A complete, unaltered copy of the listing is needed. Write it out.
· · · · · · ·
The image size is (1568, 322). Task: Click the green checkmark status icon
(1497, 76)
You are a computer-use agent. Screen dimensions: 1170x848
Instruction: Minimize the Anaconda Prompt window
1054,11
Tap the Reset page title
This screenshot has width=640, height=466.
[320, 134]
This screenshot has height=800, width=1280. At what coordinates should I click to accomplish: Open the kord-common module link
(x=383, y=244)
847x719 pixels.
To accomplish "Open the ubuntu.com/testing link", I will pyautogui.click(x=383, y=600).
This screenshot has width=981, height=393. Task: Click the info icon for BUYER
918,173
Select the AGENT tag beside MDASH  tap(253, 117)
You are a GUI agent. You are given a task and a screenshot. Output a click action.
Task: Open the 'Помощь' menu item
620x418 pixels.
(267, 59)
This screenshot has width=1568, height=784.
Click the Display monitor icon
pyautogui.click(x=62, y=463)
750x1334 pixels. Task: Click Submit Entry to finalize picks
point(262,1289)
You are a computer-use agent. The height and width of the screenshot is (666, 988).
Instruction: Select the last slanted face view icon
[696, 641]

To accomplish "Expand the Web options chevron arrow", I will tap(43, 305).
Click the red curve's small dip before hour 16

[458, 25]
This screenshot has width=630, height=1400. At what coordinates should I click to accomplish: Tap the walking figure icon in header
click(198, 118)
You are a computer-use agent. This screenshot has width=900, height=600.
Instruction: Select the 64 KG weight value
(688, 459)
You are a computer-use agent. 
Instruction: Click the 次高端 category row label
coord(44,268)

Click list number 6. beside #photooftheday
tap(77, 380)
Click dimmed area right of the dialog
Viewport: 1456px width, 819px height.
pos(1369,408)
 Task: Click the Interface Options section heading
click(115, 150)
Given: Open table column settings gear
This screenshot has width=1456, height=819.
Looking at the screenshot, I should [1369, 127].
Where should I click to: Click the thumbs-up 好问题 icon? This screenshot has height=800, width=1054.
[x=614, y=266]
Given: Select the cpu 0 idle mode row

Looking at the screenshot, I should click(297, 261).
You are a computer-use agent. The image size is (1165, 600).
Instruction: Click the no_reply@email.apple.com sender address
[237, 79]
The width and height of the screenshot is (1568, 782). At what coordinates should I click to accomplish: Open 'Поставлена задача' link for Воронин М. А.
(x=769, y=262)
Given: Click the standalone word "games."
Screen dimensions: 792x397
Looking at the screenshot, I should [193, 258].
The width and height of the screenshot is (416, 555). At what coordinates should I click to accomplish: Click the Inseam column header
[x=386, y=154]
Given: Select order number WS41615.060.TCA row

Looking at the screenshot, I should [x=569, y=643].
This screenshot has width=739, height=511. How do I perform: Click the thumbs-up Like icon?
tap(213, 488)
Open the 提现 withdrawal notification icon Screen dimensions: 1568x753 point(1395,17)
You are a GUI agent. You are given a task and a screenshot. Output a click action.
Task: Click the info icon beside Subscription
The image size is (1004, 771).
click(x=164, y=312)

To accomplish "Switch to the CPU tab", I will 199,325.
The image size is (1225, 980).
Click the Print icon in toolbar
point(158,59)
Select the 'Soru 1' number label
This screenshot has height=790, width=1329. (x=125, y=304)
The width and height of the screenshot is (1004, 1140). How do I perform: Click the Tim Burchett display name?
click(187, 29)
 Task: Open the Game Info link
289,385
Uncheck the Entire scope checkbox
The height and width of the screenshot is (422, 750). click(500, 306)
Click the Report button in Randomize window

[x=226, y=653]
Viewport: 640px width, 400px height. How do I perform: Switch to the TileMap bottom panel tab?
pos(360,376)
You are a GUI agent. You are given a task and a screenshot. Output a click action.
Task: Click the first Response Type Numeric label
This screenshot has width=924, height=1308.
· · · · · · ·
Result below:
The image size is (1568, 322). Task: Click the green checkmark status icon
(1497, 76)
You are a computer-use agent. Screen dimensions: 1170x848
Instruction: Minimize the Anaconda Prompt window
1054,11
Tap the Reset page title
This screenshot has width=640, height=466.
[320, 134]
This screenshot has height=800, width=1280. At what coordinates should I click to accomplish: Open the kord-common module link
(x=383, y=244)
847x719 pixels.
To accomplish "Open the ubuntu.com/testing link", I will pyautogui.click(x=383, y=600).
This screenshot has width=981, height=393. Task: Click the info icon for BUYER
918,173
Select the AGENT tag beside MDASH  tap(253, 117)
You are a GUI agent. You are given a task and a screenshot. Output a click action.
Task: Open the 'Помощь' menu item
620x418 pixels.
(267, 59)
This screenshot has width=1568, height=784.
Click the Display monitor icon
pyautogui.click(x=62, y=463)
750x1334 pixels. Task: Click Submit Entry to finalize picks
point(262,1289)
You are a computer-use agent. The height and width of the screenshot is (666, 988).
Instruction: Select the last slanted face view icon
[696, 641]

To accomplish "Expand the Web options chevron arrow", I will tap(43, 305).
Click the red curve's small dip before hour 16

[458, 25]
This screenshot has width=630, height=1400. At what coordinates should I click to accomplish: Tap the walking figure icon in header
click(198, 118)
You are a computer-use agent. This screenshot has width=900, height=600.
Instruction: Select the 64 KG weight value
(688, 459)
You are a computer-use agent. 
Instruction: Click the 次高端 category row label
coord(44,268)

Click list number 6. beside #photooftheday
tap(77, 380)
Click dimmed area right of the dialog
Viewport: 1456px width, 819px height.
pos(1369,408)
 Task: Click the Interface Options section heading
click(115, 150)
Given: Open table column settings gear
This screenshot has width=1456, height=819.
Looking at the screenshot, I should [1369, 127].
Where should I click to: Click the thumbs-up 好问题 icon? This screenshot has height=800, width=1054.
[x=614, y=266]
Given: Select the cpu 0 idle mode row

Looking at the screenshot, I should click(297, 261).
You are a computer-use agent. The image size is (1165, 600).
Instruction: Click the no_reply@email.apple.com sender address
[237, 79]
The width and height of the screenshot is (1568, 782). At what coordinates should I click to accomplish: Open 'Поставлена задача' link for Воронин М. А.
(x=769, y=262)
Given: Click the standalone word "games."
Screen dimensions: 792x397
Looking at the screenshot, I should [193, 258].
The width and height of the screenshot is (416, 555). At what coordinates should I click to accomplish: Click the Inseam column header
[x=386, y=154]
Given: Select order number WS41615.060.TCA row

Looking at the screenshot, I should [x=569, y=643].
This screenshot has width=739, height=511. How do I perform: Click the thumbs-up Like icon?
tap(213, 488)
Open the 提现 withdrawal notification icon Screen dimensions: 1568x753 point(1395,17)
You are a GUI agent. You are given a task and a screenshot. Output a click action.
Task: Click the info icon beside Subscription
The image size is (1004, 771).
click(x=164, y=312)

To accomplish "Switch to the CPU tab", I will 199,325.
The image size is (1225, 980).
Click the Print icon in toolbar
point(158,59)
Select the 'Soru 1' number label
This screenshot has height=790, width=1329. (x=125, y=304)
The width and height of the screenshot is (1004, 1140). How do I perform: Click the Tim Burchett display name?
click(187, 29)
 Task: Open the Game Info link
289,385
Uncheck the Entire scope checkbox
The height and width of the screenshot is (422, 750). click(500, 306)
Click the Report button in Randomize window

[x=226, y=653]
Viewport: 640px width, 400px height. How do I perform: Switch to the TileMap bottom panel tab?
pos(360,376)
You are a GUI agent. You are given a task and a screenshot. Output a click action.
Task: Click the first Response Type Numeric label
This screenshot has width=924, height=1308.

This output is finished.